Sports in the real world

Kyle Nodarse

The college football national champion was crowned over the winter break, and congratulations to LSU for defeating Ohio State to win the title. For those of you who are college football fans, everyone knows there are basically two opinions. Stick with the BCS or go to a playoff system. Almost everyone fits into one of these two categories and I feel very strongly for moving to a playoff system.The BCS is flawed and at this point everyone should know it. If you are trying to determine the national champion, if you are trying to determine the best team in the nation, how is it possible to have co-champions? In 2003, USC got overlooked by the computer formula, won their bowl game, and was still the number 1 team in the AP poll. This year, LSU became the first two-loss team to ever play in the national championship game since the BCS has been used. Another team, Kansas, plays in the Big 12 and only had one loss, yet did not receive a single vote to play for the national title game. LSU lost to number 17 — Kentucky — and then lost to unranked Arkansas. How does a team like that play in the national championship game?

A playoff system, like the ones used in every other college sport, including Division 1-AA football would work much better, resulting with the team that wins the playoffs is crowned the champion. That occurs in pro football, baseball, basketball and soccer. Why is it so hard to do what works? To be fair, this comes down to politics. The conferences that play for a spot in the BCS want those bowl games to remain popular and a playoff would reduce the amount of money they stand to make each year during the bowl season. My opinion is that this game at this level should be about the players, not the money. Let the college athletes play a playoff to determine a real champion, as opposed to letting a computer decide for everyone who the “champion” is.

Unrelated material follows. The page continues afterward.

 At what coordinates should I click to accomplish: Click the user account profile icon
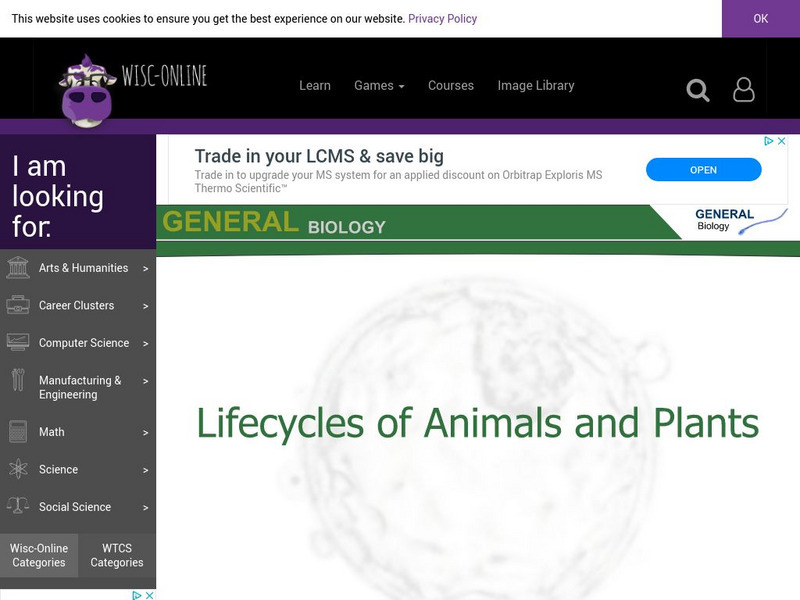click(x=744, y=89)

There are a lot of positives to the BCS. It’s an extremely complicated system that takes into account a lot of different things. It takes into account the AP poll and the coaches’ poll; it takes into account things like strength of schedule, strength of win and worst loss, among other factors. The system is so complicated that the only people who can really explain it are the people who created it. Many media members have acknowledged that they don’t understand the system at all and many coaches have agreed. Why do we continue to use a system that has failed to anoint an individual champion? Why do we use a system no one understands? It doesn’t make sense to continue using the BCS until it gets fixed. If the BCS was perfect, every BCS game would be evenly matched but that didn’t happen this year. Look at USC and Georgia’s dominating games over Illinois and Hawaii. This is another issue with the BCS. The games aren’t much fun to watch past halftime.

I just don’t see why college football doesn’t do what works. The playoff system works for everyone else, because everyone else wants to determine a single championship team. Let’s stick with what works, instead of continuing to attempt to fix a flawed system.